▸ Description of the task
Arrange the part of the records that opens with the line containing "Collapse the 系统工具" and closes with the line containing "Action: 185,552" as a JSON list of strings, one string per line, leaving out blank lines.

▸ Records shown

----------------------------------------

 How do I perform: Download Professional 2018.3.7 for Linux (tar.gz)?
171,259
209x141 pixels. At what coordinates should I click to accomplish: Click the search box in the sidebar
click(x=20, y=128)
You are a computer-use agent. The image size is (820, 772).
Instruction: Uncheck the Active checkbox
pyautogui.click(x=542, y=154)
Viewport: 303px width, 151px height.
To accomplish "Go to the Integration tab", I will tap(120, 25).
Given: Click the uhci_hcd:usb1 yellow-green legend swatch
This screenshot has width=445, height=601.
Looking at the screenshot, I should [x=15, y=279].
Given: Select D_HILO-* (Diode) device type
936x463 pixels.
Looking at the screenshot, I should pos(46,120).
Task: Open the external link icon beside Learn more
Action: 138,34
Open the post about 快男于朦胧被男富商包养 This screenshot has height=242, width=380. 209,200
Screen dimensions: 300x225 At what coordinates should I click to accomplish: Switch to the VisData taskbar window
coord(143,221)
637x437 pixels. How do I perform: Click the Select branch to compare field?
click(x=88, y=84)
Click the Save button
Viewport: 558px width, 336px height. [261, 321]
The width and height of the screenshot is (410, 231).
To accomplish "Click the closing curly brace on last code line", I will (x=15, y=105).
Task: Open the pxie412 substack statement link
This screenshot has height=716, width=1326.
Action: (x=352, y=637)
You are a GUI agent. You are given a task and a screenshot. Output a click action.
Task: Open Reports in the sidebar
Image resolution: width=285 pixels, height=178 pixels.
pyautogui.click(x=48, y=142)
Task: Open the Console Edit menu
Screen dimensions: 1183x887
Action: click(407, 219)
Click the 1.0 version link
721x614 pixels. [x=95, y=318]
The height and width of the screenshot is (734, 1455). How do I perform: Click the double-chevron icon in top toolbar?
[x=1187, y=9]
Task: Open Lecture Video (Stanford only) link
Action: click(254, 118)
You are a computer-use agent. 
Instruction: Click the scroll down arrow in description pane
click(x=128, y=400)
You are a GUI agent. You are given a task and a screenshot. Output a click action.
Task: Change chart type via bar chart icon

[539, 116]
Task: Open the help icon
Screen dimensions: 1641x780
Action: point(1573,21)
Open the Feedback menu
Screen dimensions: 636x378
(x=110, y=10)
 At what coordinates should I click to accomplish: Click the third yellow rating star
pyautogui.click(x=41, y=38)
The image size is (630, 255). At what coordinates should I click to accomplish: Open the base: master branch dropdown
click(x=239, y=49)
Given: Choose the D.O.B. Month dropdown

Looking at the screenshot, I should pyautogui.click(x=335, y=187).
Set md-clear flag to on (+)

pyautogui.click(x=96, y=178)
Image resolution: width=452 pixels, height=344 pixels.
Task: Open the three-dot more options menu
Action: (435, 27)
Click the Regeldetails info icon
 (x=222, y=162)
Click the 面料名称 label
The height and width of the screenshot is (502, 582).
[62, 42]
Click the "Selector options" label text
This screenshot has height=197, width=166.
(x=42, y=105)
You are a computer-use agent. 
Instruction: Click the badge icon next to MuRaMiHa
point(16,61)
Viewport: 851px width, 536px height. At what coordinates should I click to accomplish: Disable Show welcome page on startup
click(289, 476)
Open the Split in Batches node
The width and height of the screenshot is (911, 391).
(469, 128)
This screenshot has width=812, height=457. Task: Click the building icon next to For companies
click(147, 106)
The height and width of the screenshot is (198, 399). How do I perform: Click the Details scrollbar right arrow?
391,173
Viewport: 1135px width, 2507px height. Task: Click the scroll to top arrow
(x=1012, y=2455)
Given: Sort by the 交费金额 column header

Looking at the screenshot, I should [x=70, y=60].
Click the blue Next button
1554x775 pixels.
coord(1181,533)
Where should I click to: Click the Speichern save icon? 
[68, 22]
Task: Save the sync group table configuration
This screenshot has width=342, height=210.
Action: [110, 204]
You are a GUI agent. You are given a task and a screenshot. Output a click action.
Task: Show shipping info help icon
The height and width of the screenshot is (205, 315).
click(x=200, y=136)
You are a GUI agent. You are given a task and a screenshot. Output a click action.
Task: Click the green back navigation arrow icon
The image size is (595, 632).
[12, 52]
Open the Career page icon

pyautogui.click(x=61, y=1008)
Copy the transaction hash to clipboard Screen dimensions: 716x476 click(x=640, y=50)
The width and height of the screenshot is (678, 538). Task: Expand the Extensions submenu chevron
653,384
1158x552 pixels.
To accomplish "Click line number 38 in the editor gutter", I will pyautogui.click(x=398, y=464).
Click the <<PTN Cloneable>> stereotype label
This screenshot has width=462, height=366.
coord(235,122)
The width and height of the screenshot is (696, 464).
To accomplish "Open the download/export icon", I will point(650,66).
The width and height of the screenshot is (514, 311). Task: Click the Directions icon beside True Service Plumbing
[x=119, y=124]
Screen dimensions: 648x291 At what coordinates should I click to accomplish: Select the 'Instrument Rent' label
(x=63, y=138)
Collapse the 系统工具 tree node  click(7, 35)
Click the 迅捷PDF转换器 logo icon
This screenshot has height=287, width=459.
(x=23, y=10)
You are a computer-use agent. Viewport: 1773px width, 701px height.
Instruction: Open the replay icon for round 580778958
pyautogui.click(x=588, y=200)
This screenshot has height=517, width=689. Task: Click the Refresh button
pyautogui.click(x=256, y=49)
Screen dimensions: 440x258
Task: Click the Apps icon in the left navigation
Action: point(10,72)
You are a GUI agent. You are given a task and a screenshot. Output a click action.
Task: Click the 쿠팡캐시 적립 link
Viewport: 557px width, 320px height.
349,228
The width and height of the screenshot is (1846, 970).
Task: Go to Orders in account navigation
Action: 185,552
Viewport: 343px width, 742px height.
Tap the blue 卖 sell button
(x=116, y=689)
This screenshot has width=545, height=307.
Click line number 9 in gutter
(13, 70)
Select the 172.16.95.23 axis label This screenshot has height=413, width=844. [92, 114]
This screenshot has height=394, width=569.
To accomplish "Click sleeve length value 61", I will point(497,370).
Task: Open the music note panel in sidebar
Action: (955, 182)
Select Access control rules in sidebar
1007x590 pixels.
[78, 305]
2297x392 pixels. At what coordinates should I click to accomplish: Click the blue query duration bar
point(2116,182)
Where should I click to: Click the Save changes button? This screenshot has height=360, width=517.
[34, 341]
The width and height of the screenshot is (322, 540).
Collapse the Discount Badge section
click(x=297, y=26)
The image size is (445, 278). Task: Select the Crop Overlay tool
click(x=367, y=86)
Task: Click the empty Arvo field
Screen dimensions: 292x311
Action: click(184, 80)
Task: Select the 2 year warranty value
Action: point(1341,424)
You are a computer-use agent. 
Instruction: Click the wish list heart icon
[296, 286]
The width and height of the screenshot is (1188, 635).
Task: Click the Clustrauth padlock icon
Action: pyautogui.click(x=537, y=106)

----------------------------------------

▸ Written answer
[
  "Collapse the 系统工具 tree node  click(7, 35)",
  "Click the 迅捷PDF转换器 logo icon",
  "This screenshot has height=287, width=459.",
  "(x=23, y=10)",
  "You are a computer-use agent. Viewport: 1773px width, 701px height.",
  "Instruction: Open the replay icon for round 580778958",
  "pyautogui.click(x=588, y=200)",
  "This screenshot has height=517, width=689. Task: Click the Refresh button",
  "pyautogui.click(x=256, y=49)",
  "Screen dimensions: 440x258",
  "Task: Click the Apps icon in the left navigation",
  "Action: point(10,72)",
  "You are a GUI agent. You are given a task and a screenshot. Output a click action.",
  "Task: Click the 쿠팡캐시 적립 link",
  "Viewport: 557px width, 320px height.",
  "349,228",
  "The width and height of the screenshot is (1846, 970).",
  "Task: Go to Orders in account navigation",
  "Action: 185,552"
]